▶ Problem description
Quote, word for word, the part of the passage about Dick Enberg between "After 44 years" and "state of Michigan.", inclusive.

--- Begin Passage given ---

Dick Enberg gets a surprise visit in the booth from his son, Ted, and the two work an inning during the Padres' final home game of the 2016 season
The accomplishments of Dick Enberg in the sports community are numerous. He is truly a legend in the industry and we, as San Diego Padres fans, have been lucky enough to witness his masterful use of the English language firsthand. From Chargers games on television to recent endeavors with the Padres, listening to the elder Enberg call a game is a complete joy.
After 44 years of service, Mr. Enberg is stepping away from the game, sort of. He will not call it a retirement, and nor should you, as the man is driven beyond description. Spending his afternoons golfing or relaxing is not desirable to this man. Dick Enberg will surface somewhere, in some manner. He will be seen more in and around the game and the Padres team. That you can be sure of. This “retirement” is nothing more than an honor being given to a man who mentored so many. It gives everyone the opportunity to pay their respects to the man, accolades that are much deserved for this former farmer from the state of Michigan.

--- End Passage given ---
--- Begin Listed entries ---

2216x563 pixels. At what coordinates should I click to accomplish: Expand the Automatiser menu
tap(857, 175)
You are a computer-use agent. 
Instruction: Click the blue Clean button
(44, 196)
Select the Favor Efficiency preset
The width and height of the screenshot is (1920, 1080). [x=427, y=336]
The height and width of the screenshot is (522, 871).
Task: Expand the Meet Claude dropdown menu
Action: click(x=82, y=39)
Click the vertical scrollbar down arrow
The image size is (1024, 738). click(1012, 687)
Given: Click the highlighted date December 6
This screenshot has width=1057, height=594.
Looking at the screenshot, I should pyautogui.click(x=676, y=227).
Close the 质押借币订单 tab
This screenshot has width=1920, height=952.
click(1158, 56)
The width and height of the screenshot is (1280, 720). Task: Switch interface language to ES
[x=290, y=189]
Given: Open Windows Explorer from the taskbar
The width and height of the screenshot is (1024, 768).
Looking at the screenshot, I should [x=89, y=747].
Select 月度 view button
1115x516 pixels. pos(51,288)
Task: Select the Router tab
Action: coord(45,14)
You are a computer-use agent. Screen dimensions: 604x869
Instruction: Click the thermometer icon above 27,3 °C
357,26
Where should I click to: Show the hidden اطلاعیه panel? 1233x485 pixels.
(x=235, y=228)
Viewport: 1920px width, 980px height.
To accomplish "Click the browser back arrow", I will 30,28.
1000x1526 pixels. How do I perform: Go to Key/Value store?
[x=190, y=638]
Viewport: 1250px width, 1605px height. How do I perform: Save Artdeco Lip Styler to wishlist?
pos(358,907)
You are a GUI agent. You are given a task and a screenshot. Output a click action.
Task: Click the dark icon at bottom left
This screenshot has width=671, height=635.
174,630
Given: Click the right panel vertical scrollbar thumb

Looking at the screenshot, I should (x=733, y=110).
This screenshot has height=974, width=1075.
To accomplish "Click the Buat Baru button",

--- End Listed entries ---

▶ Response
After 44 years of service, Mr. Enberg is stepping away from the game, sort of. He will not call it a retirement, and nor should you, as the man is driven beyond description. Spending his afternoons golfing or relaxing is not desirable to this man. Dick Enberg will surface somewhere, in some manner. He will be seen more in and around the game and the Padres team. That you can be sure of. This “retirement” is nothing more than an honor being given to a man who mentored so many. It gives everyone the opportunity to pay their respects to the man, accolades that are much deserved for this former farmer from the state of Michigan.